Wednesday, October 8, 2025

An Interview with Beatrix Hollenstein – “The Dramatist” (From The Rumpelton Universe)

 An Interview with Beatrix Hollenstein – “The Dramatist”

Conducted for the Blog of Questionable Aesthetics

Q: Beatrix, thank you for joining us. When you first encounter an MS Paint work, what goes through your mind?

A: What goes through my mind? Collapse. Always collapse. The first brushstroke—if one may even call that trembling pixel a brushstroke—signals the beginning of an ending. Each work announces not a birth, but a slow funeral march for beauty. I stare, and I hear church bells tolling for the last fragile breath of form.

Q: That’s… heavy. Do you believe these Paint works are inherently tragic?
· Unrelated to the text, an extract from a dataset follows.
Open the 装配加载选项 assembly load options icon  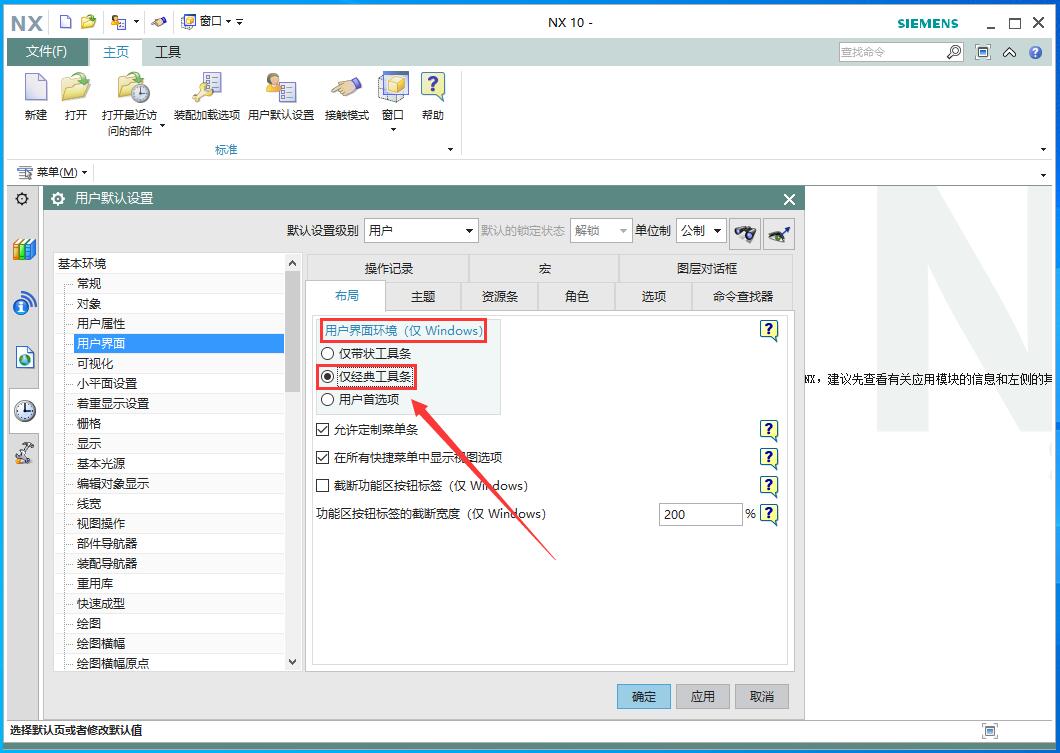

A: Of course. They are tragic in the way a broken violin is tragic: strings snapped, yet still yearning to sing. The naïve tool of MS Paint carries within it the futility of modern life—every line is a cry against the inevitability of blur, distortion, and the merciless undo button. The paintings are not made to be seen; they are made to remind us that sight itself is fleeting.

Q: Some people might say these works are whimsical, even humorous.

A: Ah, the humor of the gallows! Yes, one may laugh, but it is the laughter of someone watching the scaffold being built. Whimsy is only the mask tragedy wears to spare us momentarily from despair. The wobbling outlines, the colors that clash like feuding lovers—these are not jokes. They are premonitions.

Q: Do you see hope in any of these paintings?

A: Hope? The only hope is that the painter continues. That amidst ruin they still open the program, still drag the mouse, still place a trembling figure against a backdrop of lurid pixels. That defiance—continuing to create knowing the futility—yes, that is the tragic heroism of Paint. But hope itself? No. Beauty is already dead; these works are the diary of its afterlife.

Q: Final thoughts for readers of our blog?

A: Remember this: every MS Paint is not simply an image. It is a rehearsal of downfall. Each one a cracked mirror, each one another stone on the grave of the sublime. Look upon them not for joy, but for the dignity of sorrow.

—Interview conducted with Beatrix Hollenstein,
Vienna Center for Tragic Aesthetics.